Hitachi Energy will invest an additional $4.5 billion by 2027 to enhance the electricity grid and accelerate the clean energy transition. This substantial investment aims to meet the growing demand for secure and flexible grid infrastructure necessary to integrate renewable energy sources such as solar and wind.
The global tech company's order backlog has more than tripled to over $30 billion since 2020. In the past month alone, Hitachi Energy has signed key HVDC framework agreements with RTE in France, RWE in Germany, and Marinus Link in Australia. Additionally, the company secured a service contract with Pattern Energy in the US for the SunZia Transmission Project and announced the Sa.Co.I.3 interconnection between Italy and France.
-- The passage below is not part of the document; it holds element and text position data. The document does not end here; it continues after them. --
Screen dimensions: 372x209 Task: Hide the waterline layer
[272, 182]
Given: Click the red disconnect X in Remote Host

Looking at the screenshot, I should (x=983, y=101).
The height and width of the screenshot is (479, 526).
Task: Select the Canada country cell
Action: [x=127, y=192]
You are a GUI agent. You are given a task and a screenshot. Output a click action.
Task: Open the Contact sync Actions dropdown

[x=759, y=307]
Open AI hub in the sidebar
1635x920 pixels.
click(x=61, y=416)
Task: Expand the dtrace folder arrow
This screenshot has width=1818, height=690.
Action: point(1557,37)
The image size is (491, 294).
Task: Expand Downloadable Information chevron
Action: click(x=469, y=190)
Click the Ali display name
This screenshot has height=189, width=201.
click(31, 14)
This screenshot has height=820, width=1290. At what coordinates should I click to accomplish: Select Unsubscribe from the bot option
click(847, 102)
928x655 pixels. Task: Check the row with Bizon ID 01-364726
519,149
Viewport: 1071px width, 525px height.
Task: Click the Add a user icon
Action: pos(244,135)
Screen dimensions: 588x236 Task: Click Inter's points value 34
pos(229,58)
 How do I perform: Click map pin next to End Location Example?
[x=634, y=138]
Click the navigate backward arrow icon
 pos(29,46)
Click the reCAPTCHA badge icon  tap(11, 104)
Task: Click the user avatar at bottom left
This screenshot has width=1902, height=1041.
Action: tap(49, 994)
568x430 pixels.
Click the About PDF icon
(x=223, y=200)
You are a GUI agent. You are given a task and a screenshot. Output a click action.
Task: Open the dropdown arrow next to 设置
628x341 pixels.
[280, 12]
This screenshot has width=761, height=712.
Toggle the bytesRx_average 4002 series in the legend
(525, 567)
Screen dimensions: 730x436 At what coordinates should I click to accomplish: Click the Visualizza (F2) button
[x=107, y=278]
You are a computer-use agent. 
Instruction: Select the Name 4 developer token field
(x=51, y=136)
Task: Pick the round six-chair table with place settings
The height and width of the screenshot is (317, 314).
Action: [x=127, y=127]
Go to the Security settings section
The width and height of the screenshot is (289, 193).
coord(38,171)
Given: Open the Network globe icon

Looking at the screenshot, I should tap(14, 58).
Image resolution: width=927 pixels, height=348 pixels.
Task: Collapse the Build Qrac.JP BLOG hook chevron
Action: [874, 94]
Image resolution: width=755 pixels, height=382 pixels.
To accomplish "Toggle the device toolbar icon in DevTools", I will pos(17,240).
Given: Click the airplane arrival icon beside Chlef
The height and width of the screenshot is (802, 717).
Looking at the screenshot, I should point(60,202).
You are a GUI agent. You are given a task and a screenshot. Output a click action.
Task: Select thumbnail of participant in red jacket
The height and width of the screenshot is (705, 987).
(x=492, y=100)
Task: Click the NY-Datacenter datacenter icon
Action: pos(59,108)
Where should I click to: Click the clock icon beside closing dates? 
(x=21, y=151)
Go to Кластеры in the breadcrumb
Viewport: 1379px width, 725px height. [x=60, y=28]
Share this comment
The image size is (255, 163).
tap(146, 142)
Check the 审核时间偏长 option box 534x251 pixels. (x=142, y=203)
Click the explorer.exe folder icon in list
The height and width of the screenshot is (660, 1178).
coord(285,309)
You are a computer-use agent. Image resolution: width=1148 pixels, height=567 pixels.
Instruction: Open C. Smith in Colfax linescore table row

On Friday, the Zurich-headquartered company revealed plans to more than double its new investments over the last three years in manufacturing, engineering, digital, R&D, and partnerships across all major markets from 2024 to 2027. This move complements its $1.5 billion investment announced in April to ramp up global transformer production.
Claudio Facchin, CEO of Hitachi Energy, emphasized the urgency of this investment:
"The world is in a race to transform energy systems. Technology is not the bottleneck and electrification is creating unprecedented demand for power grids systems combined with digital solutions and services. As the market leader, we are responding with an unprecedented level of investment, people, and innovation to meet that demand."
To achieve these goals, Hitachi Energy will deploy power electronics-based solutions, grid automation and software solutions, and services. The company will engineer and manufacture high-voltage direct current (HVDC) and high-voltage products.
Part of the investment includes approximately $330 million allocated across all product portfolios to expand and modernize its flagship factory in Ludvika and open a new campus in Vasteras, both in Sweden. The Ludvika factory, which produces transformers, high-voltage products, and HVDC systems, will be expanded by more than 30,000 square meters (322,917 square feet). This expansion will enable large transformer manufacturing to supply key HVDC projects. The new campus in Vasteras will accommodate 1,800 employees, including an R&D center and a production facility for grid automation. Hitachi Energy plans to increase its Swedish workforce by 2,000 people.